Electronic Thesis and Dissertation Repository

Thesis Format

Monograph

Degree

Master of Science

Program

Pathology and Laboratory Medicine

Supervisor

Poon, Art F.Y.

Abstract

The persistent latent reservoir of long-lived cells carrying integrated HIV DNA is the source of reinfection upon treatment interruption, and a primary focus for cure research. The reservoir is difficult to study because these cells are relatively rare or located in tissues that are difficult to sample. Sequencing proviral DNA in the latent reservoir is an important source of information about reservoir establishment and persistence, especially from the presence of identical (clonal) sequences. I evaluated the relationship between select measures of these clonal sequences and drivers of reservoir persistence, e.g., clonal expansion, by implementing a simulation model of within-host HIV dynamics in actively and latently infected cells. I implemented a discrete event simulation in the R package treeswithintrees, with four populations of cells corresponding to active, latent, replenishment and death compartments. To simulate molecular evolution on the resulting trees, I collapsed branches representing infected cells in a latent state and ran the program INDELible with parameters calibrated to HIV-1 on a representative env sequence. I propose a new clonality statistic (pairwise clonality) that can capture the genetic diversity of a sample with less information loss. I then evaluated the response of two clonality statistics used in literature (the proportion of identical sequences, Gini coefficient) and my proposed clonality statistic (number of identical pairwise comparisons) to changes in simulation parameter values by fitting a General linear Model (GLM). I found that the former clonality statistics were not as robust as the proposed pairwise clonality score. In addition, there were significant associations between clonality statistics and simulation parameters. Finally, I implemented a particle filtering method to evaluate non-linear relationships between simulation parameters and the clonality scores.

Summary for Lay Audience

Human Immunodeficiency Virus (HIV) is a disease with significant social and economic burden without a cure – it is currently manageable through combination Antiretroviral Therapy (cART). However cART is unable to remove viruses that have inserted themselves into the DNA of host cells (the latent reservoir). The latent reservoir is relatively stable and long lasting and is a source of re-infection if cART is halted, or otherwise made ineffective. The latent reservoir is difficult to study in humans for various reasons. Therefore, simulations can be helpful to study the evolution & dynamics of HIV within a host. I created a simulation framework "simclone" that can simulate within-host evolution of HIV. Events of evolutionary significance during the course of an HIV infection were simulated: acute infection, cART initiation and chronic infection. These simulations are then used to simulate evolution on a HIV-1 sequence. Clonality statistics (i.e. how many sequences in a sample are identical) are used to understand the latent reservoir, but the commonly used statistics (proportional clonality, GINI coefficient) have significant drawbacks. I propose the "pairwise clonality" statistic as a response to this issue. I then analyze the simulation model to see if any parameter values (e.g. infection rate) are associated with increased clonality scores for each of the metrics.

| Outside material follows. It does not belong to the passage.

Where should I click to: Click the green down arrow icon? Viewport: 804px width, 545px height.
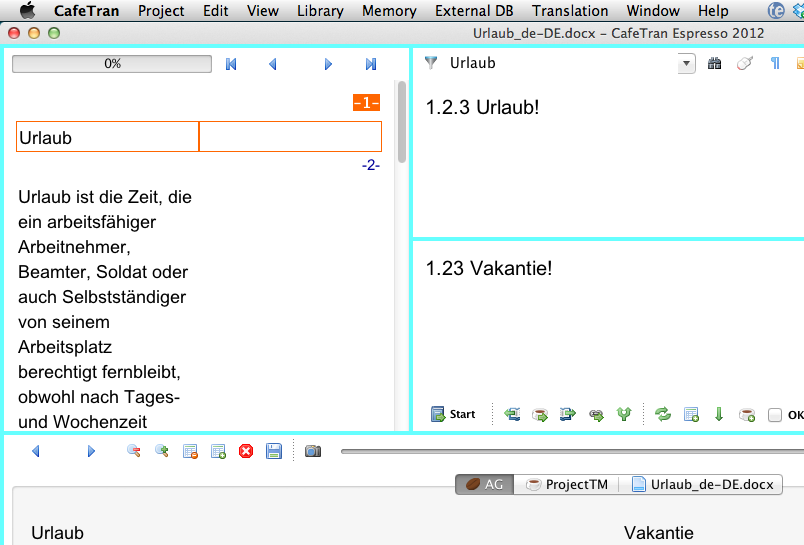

I then implement a particle filtering method to attempt simulation parameter estimation based on clonality score. The results shown in this work i) provide a framework for simulating within-host evolution that enables specific hypotheses testing ii) proposes a clonality statistic that has better statistical properties than existing measures iii) highlights the difficulties in using particle filtering for parameter estimation.